綺麗だったパステルブルーのドレスの裾は汚れ、綺麗な髪の毛は乱れている。

それでもきちんと椅子に座って目を閉じている女性。


ティアナだ。


「ティアナ、ユーナです」


ティアナはゆっくりと目を開けてこちらを見た。

薄暗い牢の中で、ひときわ輝く宝石の様な青い目。


「ごきげんよう」

ティアナはそう言って少しだけ微笑んだ。


私は意を決して問う。

「エリオル王太子の目を癒す薬を調合されたと聞きました。それは…飲んでも安全なものですか?」

ふふ、と笑ってティアナは答える。

「さて?どうかしら。

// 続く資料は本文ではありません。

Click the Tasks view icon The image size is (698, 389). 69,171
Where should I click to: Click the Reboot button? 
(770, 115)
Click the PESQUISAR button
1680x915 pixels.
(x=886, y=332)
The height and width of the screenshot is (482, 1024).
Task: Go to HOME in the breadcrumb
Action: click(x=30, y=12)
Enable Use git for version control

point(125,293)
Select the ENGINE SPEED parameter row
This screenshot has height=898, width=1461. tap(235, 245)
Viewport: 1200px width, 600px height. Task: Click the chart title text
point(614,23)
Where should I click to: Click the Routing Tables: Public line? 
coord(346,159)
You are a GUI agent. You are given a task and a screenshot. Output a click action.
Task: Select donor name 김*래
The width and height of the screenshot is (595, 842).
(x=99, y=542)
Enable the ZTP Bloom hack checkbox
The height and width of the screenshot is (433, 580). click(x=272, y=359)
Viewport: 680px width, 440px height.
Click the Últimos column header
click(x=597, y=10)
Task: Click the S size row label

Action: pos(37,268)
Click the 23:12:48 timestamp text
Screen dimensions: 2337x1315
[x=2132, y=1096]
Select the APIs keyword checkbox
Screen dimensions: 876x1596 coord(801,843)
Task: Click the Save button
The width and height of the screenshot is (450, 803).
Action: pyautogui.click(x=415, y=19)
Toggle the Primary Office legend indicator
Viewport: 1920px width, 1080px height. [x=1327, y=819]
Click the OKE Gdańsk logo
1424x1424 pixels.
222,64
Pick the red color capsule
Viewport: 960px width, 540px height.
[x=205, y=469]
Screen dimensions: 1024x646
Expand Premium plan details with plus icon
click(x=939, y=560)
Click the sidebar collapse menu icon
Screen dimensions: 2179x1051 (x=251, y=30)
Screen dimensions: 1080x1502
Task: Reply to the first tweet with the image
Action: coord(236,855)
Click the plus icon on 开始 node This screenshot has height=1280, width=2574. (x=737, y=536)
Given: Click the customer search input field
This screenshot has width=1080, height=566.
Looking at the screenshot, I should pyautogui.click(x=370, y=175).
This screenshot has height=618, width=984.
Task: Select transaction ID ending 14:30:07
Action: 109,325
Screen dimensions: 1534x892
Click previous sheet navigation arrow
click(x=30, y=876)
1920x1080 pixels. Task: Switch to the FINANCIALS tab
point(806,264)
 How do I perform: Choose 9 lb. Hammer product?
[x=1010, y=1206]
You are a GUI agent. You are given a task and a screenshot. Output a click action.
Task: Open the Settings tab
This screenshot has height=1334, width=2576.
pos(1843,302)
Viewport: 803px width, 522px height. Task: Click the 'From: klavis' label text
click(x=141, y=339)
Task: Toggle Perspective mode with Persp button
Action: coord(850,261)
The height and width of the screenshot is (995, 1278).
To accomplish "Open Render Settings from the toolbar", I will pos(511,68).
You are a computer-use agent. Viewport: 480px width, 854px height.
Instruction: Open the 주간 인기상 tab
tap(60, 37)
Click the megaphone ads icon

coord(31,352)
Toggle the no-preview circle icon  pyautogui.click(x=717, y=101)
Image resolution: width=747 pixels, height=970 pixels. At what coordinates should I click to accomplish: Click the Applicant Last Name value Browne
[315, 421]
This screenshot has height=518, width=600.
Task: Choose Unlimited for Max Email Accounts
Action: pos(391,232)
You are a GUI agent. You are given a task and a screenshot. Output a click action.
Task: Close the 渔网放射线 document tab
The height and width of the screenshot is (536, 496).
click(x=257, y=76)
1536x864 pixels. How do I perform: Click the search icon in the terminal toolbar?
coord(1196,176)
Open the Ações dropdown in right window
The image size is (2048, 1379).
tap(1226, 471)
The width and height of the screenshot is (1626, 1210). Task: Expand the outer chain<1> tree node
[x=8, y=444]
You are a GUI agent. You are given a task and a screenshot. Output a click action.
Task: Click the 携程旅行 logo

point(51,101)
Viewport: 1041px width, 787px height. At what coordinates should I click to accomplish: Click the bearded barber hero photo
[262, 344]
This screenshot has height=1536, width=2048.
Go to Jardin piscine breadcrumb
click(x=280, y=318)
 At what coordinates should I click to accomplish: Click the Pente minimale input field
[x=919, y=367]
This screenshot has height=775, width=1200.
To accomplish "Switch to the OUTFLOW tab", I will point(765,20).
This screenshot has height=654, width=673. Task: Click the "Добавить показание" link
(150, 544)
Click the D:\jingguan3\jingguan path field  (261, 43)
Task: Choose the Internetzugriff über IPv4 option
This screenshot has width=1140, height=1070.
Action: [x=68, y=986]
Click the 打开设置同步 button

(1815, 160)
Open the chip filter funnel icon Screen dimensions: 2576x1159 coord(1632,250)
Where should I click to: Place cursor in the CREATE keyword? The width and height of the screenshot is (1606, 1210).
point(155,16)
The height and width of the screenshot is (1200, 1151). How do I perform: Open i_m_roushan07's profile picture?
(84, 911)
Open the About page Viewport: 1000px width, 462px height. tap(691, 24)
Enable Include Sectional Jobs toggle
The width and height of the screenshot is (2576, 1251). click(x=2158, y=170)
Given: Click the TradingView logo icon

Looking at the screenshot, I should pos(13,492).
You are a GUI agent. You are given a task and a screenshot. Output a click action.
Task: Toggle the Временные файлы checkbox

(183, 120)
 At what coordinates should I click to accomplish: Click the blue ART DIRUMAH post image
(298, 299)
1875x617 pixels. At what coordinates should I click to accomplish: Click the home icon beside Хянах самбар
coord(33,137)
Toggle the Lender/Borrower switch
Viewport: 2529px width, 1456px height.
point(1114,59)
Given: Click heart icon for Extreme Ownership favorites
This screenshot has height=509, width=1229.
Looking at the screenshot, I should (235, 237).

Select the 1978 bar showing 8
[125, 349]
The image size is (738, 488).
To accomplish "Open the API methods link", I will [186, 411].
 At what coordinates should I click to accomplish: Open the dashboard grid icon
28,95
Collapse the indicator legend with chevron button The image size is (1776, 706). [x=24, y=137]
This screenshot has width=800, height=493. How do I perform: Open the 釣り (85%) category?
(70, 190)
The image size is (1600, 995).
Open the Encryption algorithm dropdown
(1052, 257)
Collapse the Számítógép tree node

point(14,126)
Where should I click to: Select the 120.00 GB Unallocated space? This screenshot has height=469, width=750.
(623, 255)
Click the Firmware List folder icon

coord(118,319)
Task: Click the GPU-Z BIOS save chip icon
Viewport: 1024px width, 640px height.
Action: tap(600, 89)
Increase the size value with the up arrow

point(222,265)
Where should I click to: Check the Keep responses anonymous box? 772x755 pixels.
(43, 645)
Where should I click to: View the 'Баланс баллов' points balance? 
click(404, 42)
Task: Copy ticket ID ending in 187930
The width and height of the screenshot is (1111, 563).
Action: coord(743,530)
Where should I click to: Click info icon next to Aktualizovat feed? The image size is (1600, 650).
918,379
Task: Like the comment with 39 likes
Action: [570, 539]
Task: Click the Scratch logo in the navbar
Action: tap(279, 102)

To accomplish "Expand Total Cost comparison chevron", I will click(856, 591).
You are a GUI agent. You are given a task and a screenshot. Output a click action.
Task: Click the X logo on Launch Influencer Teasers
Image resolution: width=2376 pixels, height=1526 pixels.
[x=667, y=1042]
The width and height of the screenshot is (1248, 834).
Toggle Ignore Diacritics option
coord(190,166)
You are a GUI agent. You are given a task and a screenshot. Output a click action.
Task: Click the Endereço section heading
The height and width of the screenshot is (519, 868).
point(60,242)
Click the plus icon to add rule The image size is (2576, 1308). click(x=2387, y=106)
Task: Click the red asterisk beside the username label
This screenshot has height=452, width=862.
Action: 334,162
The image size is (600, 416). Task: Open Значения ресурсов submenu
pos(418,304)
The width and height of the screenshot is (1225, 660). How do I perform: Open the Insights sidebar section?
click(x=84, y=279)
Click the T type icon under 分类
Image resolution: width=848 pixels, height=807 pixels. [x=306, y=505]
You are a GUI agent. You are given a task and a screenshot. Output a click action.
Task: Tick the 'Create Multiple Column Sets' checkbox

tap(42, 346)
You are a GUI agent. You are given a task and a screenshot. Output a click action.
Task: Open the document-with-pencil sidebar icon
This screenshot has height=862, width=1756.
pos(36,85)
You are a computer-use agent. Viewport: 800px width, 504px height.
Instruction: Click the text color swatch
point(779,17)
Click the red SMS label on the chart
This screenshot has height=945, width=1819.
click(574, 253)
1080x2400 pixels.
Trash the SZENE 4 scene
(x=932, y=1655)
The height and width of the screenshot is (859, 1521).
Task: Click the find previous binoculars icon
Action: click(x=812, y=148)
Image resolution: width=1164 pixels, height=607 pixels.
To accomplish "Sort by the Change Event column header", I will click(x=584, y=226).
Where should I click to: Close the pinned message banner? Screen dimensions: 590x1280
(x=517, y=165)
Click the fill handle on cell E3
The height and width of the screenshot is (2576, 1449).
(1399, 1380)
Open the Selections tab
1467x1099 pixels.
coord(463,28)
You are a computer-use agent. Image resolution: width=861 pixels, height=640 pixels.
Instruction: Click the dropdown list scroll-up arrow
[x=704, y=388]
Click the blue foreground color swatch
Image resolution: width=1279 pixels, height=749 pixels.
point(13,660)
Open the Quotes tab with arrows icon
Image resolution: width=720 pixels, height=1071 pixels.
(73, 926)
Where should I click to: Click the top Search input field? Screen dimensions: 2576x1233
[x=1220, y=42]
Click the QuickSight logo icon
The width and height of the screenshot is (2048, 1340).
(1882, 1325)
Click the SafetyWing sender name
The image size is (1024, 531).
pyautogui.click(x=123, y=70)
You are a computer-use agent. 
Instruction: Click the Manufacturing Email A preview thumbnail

心配ならあなたが飲んでみてはどうかしら?」

「ティアナ、あなたのそういうところ、くだらないわよ」

私は一喝した。

「はっきり言って、可愛くないわよ、あなたのそういうところ」

ティアナはワナワナとした。

「っ!うるさいわね!ちゃんと作ったわよ!」


嘘じゃない。


そう、私はティアナが作った薬が毒ではないことを確かめに来たのだ。


(念のために心の声も聞いておくか…)


乗り気ではなかったが、万が一ということもある。

心を落ち着かせて、ティアナに気を集中させた。


((せっかくちゃんと薬を作ったのに、わざわざ何なのよ))


反省の色はない。


((私がエリオルに変なもの飲ませるわけないじゃない))


エリオル王子にこてんぱんに拒絶されても、ティアナはまだエリオル王子が好きなのだなと思った。


私は出来る限り冷たい目をして言った。

「…用件は以上です。さようなら」


ティアナが立ち上がってこちらに向かってくる。

がしゃん!と大きな音を立てて檻を揺らした。


私は一瞥してその場を去った。


むかむかした。

誰のせいでこうなったのか。

私は石段をガンガンと上がった。